▶ [EXCERPT PROVIDED]
*** Begin section ***
Brave Ethan Wilson, 15, was studying for his mock GCSE exams at English Martyrs School and Sixth Form College in Hartlepool when he became unusually lethargic and feeling generally unwell.

His concerned family thought his condition may have been due to the stress of the exams, but as it gradually worsened they took him to his GP, who initially believed there may have been something wrong with his stomach.

But blood tests at the Royal Victoria Infirmary, in Newcastle, revealed the shock news that Ethan had acute myeloid leukaemia, which is an aggressive form of blood cancer.

Since his diagnosis in November last year, the plucky teen has started chemotherapy and is now onto his third course of gruelling treatment. If the treatment is unsuccessful, it may lead to Ethan needing a bone marrow transplant.

Today, his dad Stuart Halliwell, 47, spoke to the Mail about the plight of his son and gushed with pride as to how the youngster is dealing with his ordeal.

He said: “When we got the news it knocked me for six, but now I’m just praying that everything works out.

“I’m amazed as a father how my son has coped and reacted with this. He’s dealt with it so maturely, not how you would imagine a 15-year-old to cope.
*** End section ***
▶ [ENTRIES SHOWN]
*** Begin section ***
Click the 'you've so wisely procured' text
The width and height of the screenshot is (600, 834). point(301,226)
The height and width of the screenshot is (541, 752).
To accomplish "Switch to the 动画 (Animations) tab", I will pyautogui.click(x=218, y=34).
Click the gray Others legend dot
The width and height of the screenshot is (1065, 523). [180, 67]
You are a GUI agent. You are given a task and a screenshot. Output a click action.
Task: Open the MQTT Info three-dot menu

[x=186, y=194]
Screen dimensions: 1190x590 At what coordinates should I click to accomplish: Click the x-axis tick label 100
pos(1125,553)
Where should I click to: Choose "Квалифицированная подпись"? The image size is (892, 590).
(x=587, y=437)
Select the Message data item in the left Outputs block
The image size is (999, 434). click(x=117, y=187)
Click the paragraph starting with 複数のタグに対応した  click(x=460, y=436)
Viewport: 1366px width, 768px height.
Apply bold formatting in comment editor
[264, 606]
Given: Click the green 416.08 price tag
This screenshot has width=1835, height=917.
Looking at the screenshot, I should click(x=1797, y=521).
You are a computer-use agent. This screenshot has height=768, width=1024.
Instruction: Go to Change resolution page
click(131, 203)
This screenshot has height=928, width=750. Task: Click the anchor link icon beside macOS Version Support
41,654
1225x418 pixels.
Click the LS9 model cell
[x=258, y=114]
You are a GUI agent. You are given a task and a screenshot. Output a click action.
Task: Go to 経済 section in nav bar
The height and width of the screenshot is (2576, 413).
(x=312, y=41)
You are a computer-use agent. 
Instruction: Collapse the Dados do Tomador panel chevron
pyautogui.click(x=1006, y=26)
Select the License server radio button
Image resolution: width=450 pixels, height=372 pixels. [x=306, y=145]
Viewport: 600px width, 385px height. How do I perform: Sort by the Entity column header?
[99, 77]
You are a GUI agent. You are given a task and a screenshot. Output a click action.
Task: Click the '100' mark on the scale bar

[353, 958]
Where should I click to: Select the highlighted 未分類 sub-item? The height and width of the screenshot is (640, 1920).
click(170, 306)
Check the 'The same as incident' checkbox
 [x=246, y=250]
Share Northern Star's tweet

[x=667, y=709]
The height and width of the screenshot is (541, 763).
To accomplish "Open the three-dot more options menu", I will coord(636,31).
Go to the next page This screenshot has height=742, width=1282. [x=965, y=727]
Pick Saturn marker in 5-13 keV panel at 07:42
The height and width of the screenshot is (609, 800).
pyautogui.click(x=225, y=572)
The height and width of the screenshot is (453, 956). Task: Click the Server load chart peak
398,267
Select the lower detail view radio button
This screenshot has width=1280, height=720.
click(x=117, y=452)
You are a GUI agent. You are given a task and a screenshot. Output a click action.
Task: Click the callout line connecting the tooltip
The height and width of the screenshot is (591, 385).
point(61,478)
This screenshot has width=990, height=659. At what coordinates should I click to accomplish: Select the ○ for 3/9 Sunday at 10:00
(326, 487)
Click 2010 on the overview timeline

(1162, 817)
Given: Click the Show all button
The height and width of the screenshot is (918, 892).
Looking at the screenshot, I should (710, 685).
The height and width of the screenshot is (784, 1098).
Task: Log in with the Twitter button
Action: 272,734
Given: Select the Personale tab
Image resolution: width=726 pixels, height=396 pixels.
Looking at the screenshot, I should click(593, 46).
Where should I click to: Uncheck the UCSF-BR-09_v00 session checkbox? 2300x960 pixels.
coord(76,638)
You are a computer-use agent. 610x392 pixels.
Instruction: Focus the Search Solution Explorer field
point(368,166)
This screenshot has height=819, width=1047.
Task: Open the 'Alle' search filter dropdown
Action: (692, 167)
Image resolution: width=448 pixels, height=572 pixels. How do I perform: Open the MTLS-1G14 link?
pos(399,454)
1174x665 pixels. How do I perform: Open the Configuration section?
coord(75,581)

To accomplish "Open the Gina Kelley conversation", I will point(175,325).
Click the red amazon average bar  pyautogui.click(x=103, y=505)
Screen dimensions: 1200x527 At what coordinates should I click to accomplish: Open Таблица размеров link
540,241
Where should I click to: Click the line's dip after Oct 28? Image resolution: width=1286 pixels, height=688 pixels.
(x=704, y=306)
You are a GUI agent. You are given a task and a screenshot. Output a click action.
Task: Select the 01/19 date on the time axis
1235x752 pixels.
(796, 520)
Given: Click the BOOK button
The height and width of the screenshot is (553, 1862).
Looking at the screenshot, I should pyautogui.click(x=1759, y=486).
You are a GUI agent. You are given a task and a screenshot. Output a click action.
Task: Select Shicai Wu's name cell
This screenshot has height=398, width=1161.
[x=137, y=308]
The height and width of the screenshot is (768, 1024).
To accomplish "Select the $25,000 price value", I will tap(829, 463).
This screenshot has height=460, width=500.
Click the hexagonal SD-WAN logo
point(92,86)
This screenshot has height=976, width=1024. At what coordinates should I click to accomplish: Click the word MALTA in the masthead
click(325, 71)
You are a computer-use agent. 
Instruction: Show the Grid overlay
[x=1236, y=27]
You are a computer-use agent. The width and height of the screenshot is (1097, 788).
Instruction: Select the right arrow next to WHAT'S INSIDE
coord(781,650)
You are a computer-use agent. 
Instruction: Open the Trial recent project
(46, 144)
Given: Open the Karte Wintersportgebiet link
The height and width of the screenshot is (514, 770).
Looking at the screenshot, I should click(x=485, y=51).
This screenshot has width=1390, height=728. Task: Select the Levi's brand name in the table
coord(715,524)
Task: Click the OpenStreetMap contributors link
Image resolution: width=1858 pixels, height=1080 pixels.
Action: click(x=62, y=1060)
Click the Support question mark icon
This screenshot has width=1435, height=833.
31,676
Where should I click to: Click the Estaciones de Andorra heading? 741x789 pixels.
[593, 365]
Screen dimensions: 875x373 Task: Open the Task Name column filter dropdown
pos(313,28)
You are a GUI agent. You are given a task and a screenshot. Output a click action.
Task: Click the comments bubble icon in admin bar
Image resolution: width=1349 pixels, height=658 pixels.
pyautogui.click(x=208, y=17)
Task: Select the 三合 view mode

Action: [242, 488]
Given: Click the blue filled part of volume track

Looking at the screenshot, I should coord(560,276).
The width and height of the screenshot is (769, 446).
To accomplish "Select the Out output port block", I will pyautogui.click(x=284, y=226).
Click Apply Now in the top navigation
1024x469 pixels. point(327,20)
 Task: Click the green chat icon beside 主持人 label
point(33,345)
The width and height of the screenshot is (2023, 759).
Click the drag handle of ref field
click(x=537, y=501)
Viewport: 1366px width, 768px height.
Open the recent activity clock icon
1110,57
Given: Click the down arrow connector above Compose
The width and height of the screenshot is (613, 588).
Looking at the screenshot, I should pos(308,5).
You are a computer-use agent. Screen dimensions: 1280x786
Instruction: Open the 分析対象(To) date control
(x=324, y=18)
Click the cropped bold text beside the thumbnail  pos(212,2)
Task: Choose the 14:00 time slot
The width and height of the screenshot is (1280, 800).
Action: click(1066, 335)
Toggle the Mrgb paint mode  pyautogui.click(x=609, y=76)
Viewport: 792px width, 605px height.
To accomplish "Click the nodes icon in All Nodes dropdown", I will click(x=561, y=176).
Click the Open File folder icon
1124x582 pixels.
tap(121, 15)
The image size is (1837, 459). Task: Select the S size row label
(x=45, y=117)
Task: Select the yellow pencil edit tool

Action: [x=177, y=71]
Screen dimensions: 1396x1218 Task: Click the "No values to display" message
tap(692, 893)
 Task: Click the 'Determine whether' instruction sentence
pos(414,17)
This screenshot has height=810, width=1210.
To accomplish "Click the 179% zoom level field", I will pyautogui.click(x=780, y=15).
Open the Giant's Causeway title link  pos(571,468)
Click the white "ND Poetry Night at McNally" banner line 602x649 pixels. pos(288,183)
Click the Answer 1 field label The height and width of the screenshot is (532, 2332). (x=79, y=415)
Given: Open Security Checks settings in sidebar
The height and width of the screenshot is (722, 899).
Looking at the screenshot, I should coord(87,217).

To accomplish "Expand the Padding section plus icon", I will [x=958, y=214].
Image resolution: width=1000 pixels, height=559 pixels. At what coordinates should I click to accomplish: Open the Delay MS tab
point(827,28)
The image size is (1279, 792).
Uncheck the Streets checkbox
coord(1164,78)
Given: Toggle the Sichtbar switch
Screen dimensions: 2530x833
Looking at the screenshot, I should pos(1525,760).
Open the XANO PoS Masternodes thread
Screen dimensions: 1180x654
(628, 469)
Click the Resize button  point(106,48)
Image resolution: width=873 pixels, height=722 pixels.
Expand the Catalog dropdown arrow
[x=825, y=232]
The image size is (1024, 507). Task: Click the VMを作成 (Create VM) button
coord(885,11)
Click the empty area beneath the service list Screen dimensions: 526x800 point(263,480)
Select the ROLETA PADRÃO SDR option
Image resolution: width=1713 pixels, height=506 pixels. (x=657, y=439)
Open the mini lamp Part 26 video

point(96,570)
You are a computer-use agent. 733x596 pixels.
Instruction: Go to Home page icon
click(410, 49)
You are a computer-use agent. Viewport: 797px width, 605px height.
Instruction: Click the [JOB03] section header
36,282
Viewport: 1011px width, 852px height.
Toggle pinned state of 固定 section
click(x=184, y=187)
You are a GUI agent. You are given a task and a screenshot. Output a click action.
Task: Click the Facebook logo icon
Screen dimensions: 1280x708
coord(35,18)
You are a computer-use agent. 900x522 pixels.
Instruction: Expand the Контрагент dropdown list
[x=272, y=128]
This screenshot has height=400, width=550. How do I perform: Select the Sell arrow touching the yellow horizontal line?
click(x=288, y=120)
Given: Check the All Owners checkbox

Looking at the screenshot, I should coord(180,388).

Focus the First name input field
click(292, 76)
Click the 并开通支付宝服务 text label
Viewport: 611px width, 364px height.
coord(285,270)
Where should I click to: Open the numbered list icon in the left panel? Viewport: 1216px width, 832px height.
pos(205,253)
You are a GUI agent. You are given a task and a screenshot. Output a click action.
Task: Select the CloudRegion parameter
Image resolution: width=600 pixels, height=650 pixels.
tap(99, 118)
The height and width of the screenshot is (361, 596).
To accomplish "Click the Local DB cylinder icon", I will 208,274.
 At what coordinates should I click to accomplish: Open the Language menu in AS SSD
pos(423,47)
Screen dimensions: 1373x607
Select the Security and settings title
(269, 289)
*** End section ***
From the article on Ethan Wilson's illness, extract the passage from "His concerned family" to "with his ordeal." word for word.

His concerned family thought his condition may have been due to the stress of the exams, but as it gradually worsened they took him to his GP, who initially believed there may have been something wrong with his stomach.

But blood tests at the Royal Victoria Infirmary, in Newcastle, revealed the shock news that Ethan had acute myeloid leukaemia, which is an aggressive form of blood cancer.

Since his diagnosis in November last year, the plucky teen has started chemotherapy and is now onto his third course of gruelling treatment. If the treatment is unsuccessful, it may lead to Ethan needing a bone marrow transplant.

Today, his dad Stuart Halliwell, 47, spoke to the Mail about the plight of his son and gushed with pride as to how the youngster is dealing with his ordeal.